(Task set)
• A. Copy from the advice column everything from "I had a swab" down to "blood test too.".
• B. In the advice column, at about what age does the letter writer say she went through menopause?

(Source passage)
Segment Open

Hi there Aunt Vadge,
Last week my boyfriend and I had sex for five hours. My labia was bleeding, sore and stinging afterwards, unexpectedly. I didn’t think much of it, but it didn’t stop bleeding, so I went to the ER, and they said I had tears/sores in my vagina and on my labia.
I had a swab for herpes that came back negative – but I do have lichen planus, and I went through menopause at about 30. The other day we had sex for five hours again and the same thing happened. I’m still scared it’s herpes, even with the blood test too.
Can it be herpes?
Thanks,
Stinging
Age 48, USA
Dear Stinging,
Let’s settle the herpes fear firmly first: you almost certainly do not have herpes. You’ve had a negative swab and a negative blood test, and herpes antibody blood tests are reliable (false negatives are uncommon), so between the two you’re well covered – and just as importantly, the picture you describe doesn’t fit herpes anyway.
Herpes is painful clustered blisters and ulcers, not friction tears and bleeding brought on specifically by very long sex. So please put that worry down.
What’s actually happening is mechanical, and it makes complete sense given two things you mention: you have lichen planus, and you went through menopause at around 30.

Segment Closed

Records from a collection:
Segment Open

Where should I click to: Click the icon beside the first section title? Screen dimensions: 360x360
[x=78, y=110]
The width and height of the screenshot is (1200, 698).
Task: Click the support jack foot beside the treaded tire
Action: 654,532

Segment Closed

(Task answers)
• A.
I had a swab for herpes that came back negative – but I do have lichen planus, and I went through menopause at about 30. The other day we had sex for five hours again and the same thing happened. I’m still scared it’s herpes, even with the blood test too.

• B. At about 30.